**Your task**
Summarize the article below on gut bacteria and food intake in two sentences.

··· Passage for review ···

URBANA, Ill. – As food makes its way through your digestive system, gut microbiota also get energy from the food. This creates a microbial footprint of what you’ve consumed. But the detective work to find these footprints includes wrangling huge sets of data.

After all, the human gut microbiota is a collection of trillions of bacteria that reside in the gut.

A new study from University of Illinois scientists in food science and human nutrition and statistics shows fecal bacteria can be used to identify food intake with up to 85% accuracy. The scientists identified the bacterial footprints of food consumption using machine learning models and bioinformatics to study the large, complicated datasets created in microbiota studies.

Importantly, the researchers were able to narrow down the list of hundreds of bacteria to 15 to 23 unique bacteria that could differentiate between the foods consumed in the studies. Their work is a promising step in dietary biomarker research and may ultimately help inform personalized nutrition recommendations.

“The most common way to measure dietary intake is by using self-reported measures like diet records or food recalls. But the burden of recording everything you eat or trying to remember what you ate the day before reduces the accuracy of self-reported measures,” explains Leila Shinn, doctoral candidate in the Division of Nutritional Sciences (DNS) at U of I, and lead author of the study published in the Journal of Nutrition.

“Because we can quantify fecal microbes, they are a promising measure to help us identify foods that people are eating,” she adds.

Hannah Holscher, assistant professor of nutrition in the Department of Food Science and Human Nutrition at U of I, and senior author of the paper, explains the study is the first to use bacteria to identify food intake.

“Additional work is needed in the area because we're just identifying a handful of foods. But it's promising, especially with the growing interest in personalized nutrition. We could ultimately use this approach to connect the health benefits of consuming certain foods with changes in gut microbes.

“We already know that consuming walnuts, for example, reduces blood cholesterol and changes the microbiota in a certain way. Using advanced analytic approaches, like those used in our study, helps move us one step closer to personalizing nutrition advice using microbiota data. Ultimately, we envision being able to create menus to help change someone's gut microbiota in a way that will also benefit their health.”

The large dataset the researchers studied included microbiota data from participants who ate avocados, almonds, broccoli, walnuts, and whole grain oats and barley in five different feeding studies, including control and “treatment” groups for comparison. Holscher explains these foods were chosen because they can benefit health, and they contain fibers and different fatty acids that impact the gut microbiota.

The researchers sequenced the bacterial DNA from fecal samples to characterize all of the bacteria present in each participant's gut microbiota before and after they ate the study foods. Shinn and Holscher partnered with researchers in statistics at the National Center for Supercomputing Applications at U of I to use advanced analytic approaches to better analyze the “big” microbiome data.

··· Given entries ···

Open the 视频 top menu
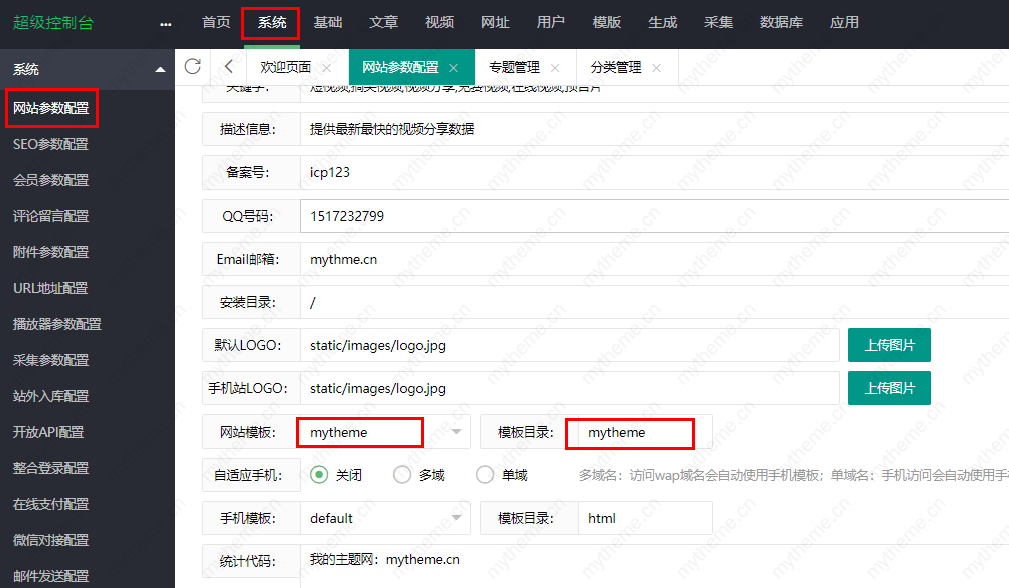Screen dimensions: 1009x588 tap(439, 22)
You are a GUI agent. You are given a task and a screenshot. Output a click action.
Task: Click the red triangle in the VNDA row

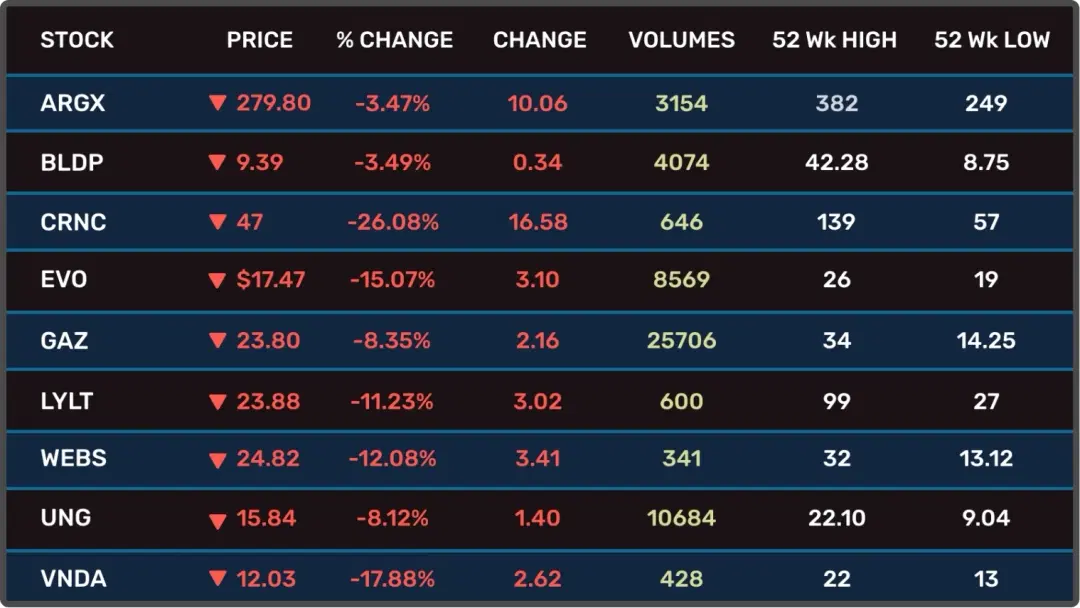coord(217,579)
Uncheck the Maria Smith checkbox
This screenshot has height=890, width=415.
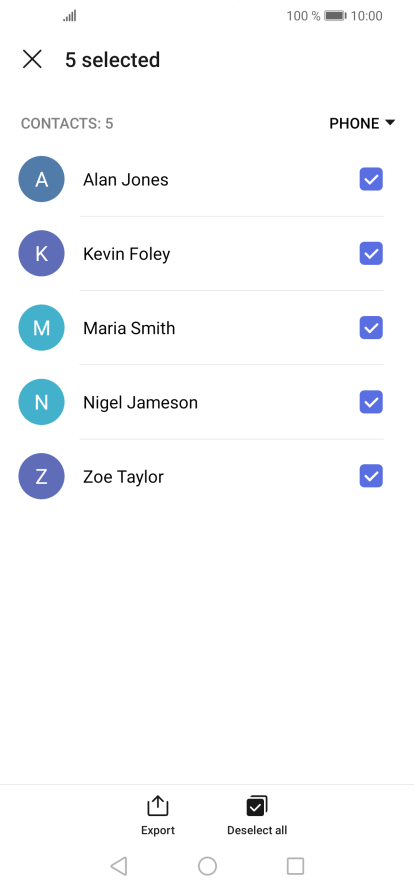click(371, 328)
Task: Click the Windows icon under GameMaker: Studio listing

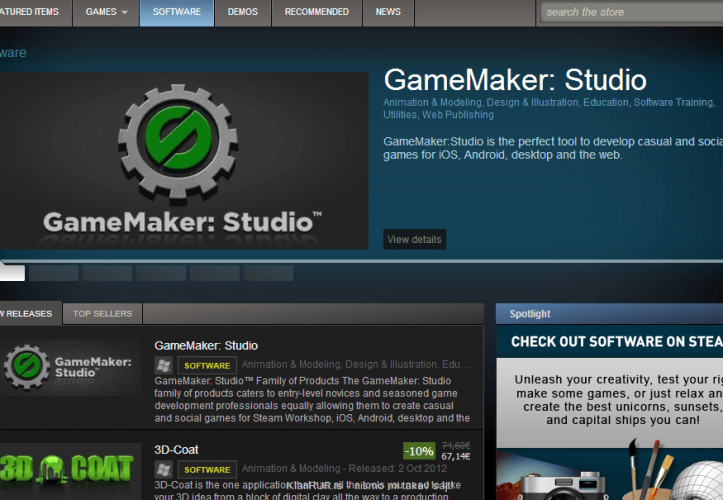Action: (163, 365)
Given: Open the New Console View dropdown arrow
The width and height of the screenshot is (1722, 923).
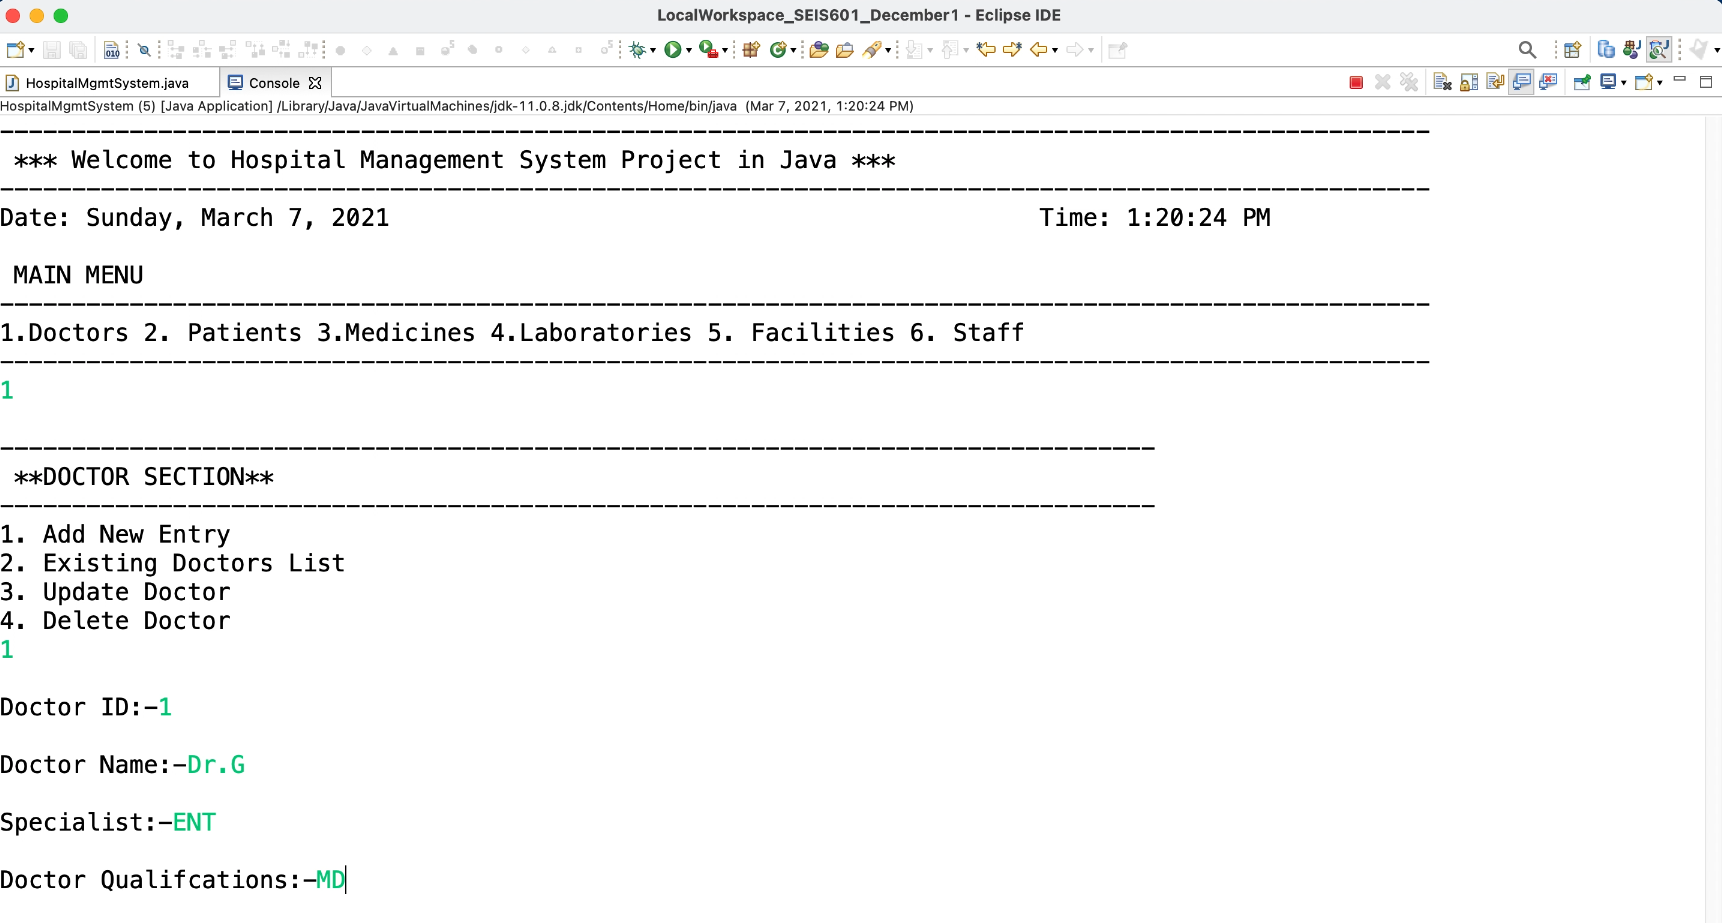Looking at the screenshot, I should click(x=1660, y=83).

···
··· Given entries ···

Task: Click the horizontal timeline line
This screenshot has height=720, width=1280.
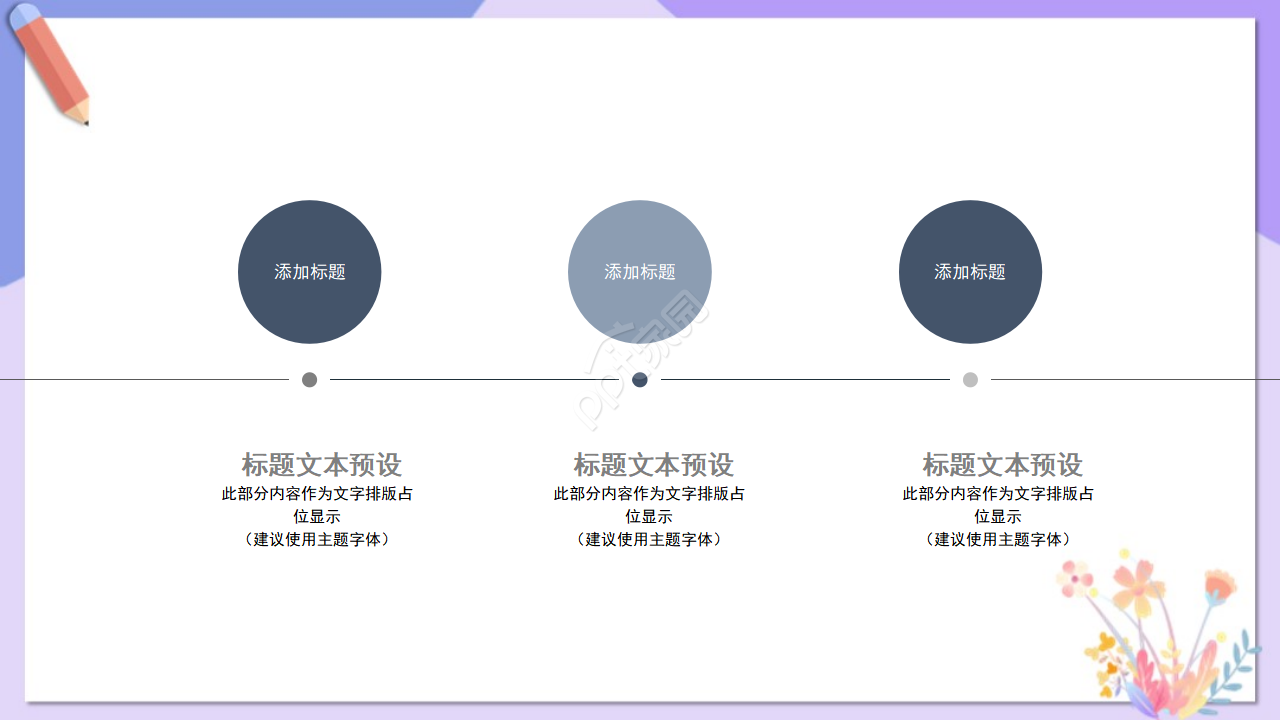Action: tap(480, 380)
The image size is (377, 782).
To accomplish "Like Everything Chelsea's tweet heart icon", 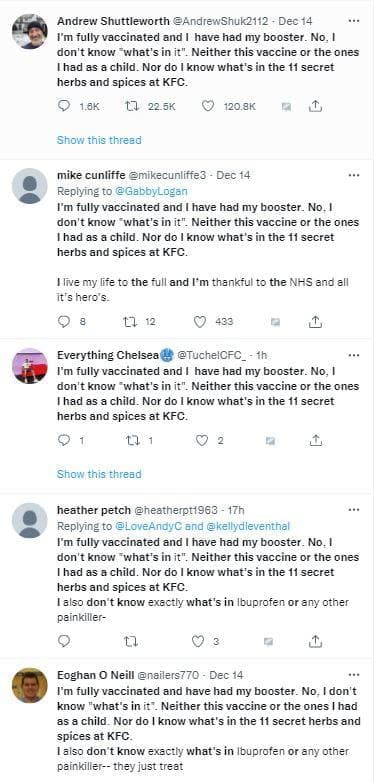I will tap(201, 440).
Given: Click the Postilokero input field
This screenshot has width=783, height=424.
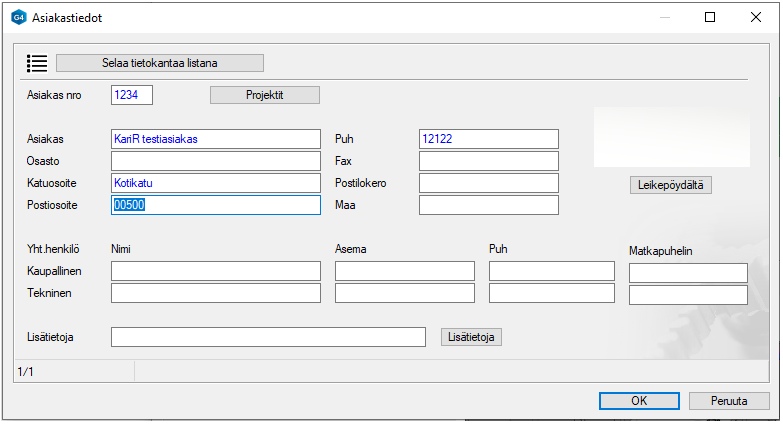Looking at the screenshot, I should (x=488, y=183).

···
··· Given entries ···

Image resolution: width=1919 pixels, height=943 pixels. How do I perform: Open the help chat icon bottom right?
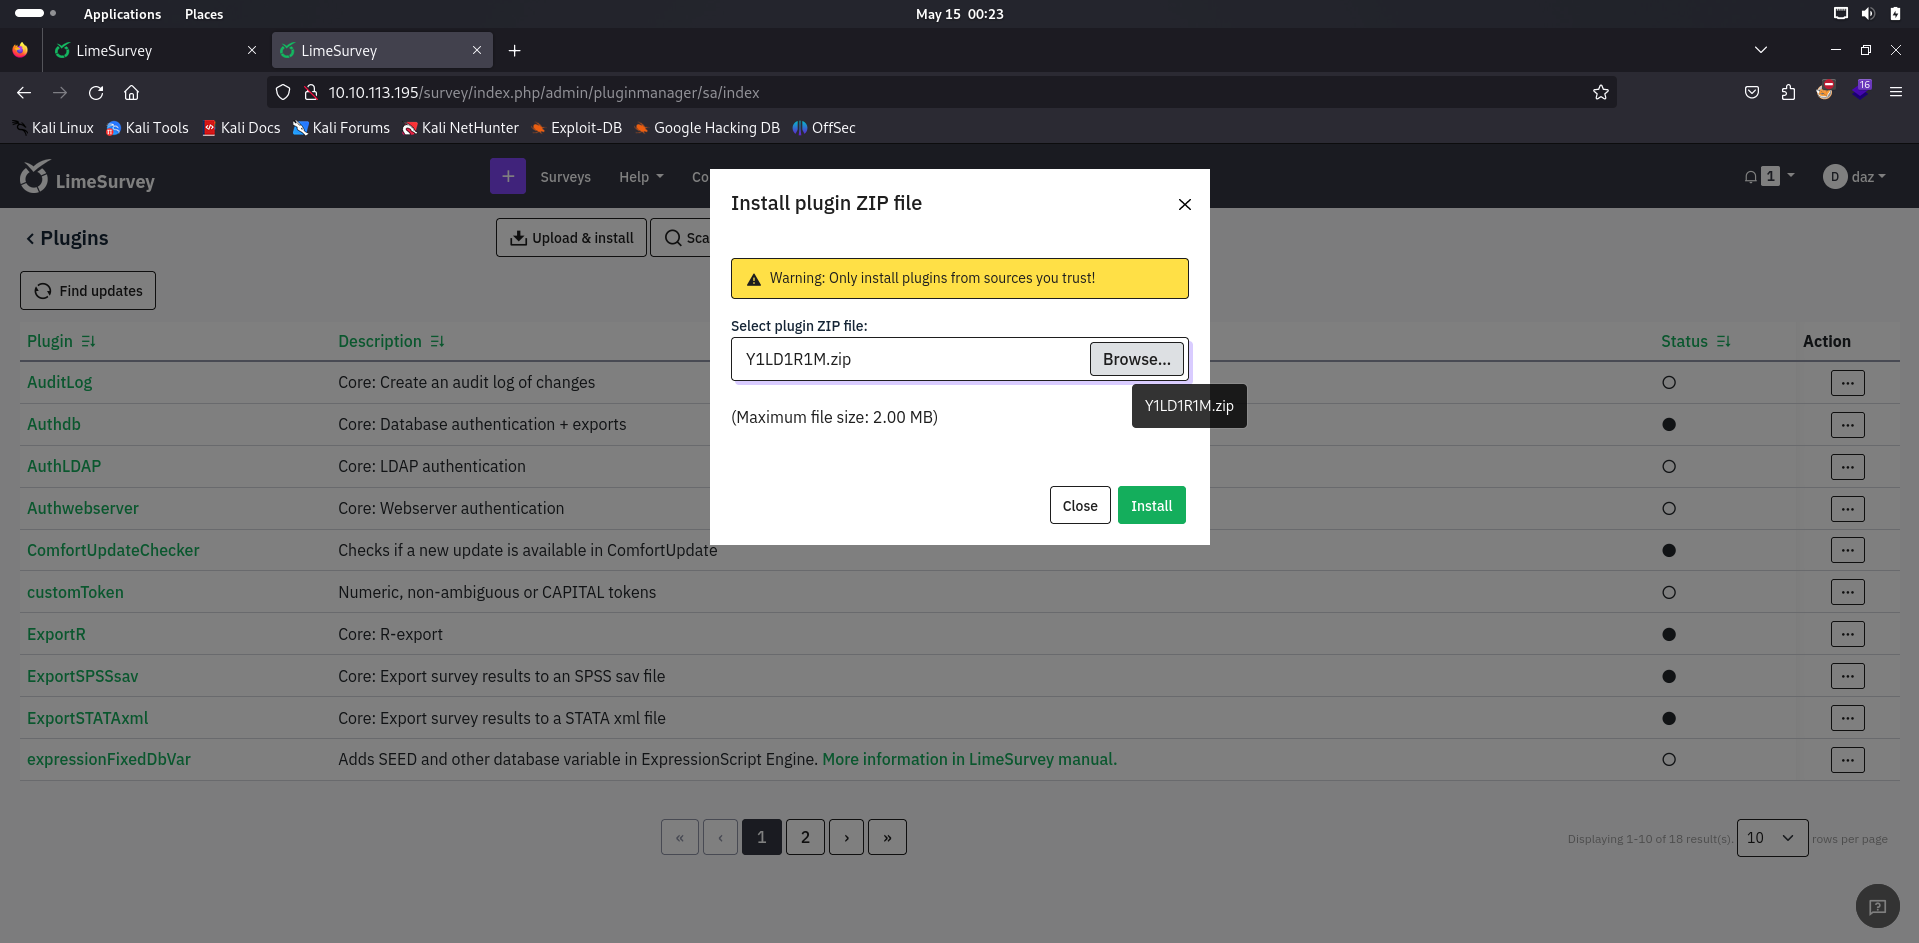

···

**Finished task**
A University of Illinois study used machine learning models and bioinformatics to show that fecal bacteria can identify food intake with up to 85% accuracy. The researchers narrowed hundreds of bacteria to 15 to 23 that distinguished the foods eaten in five feeding studies, and they see the work as a promising step toward personalized nutrition, although it covers only a handful of foods so far.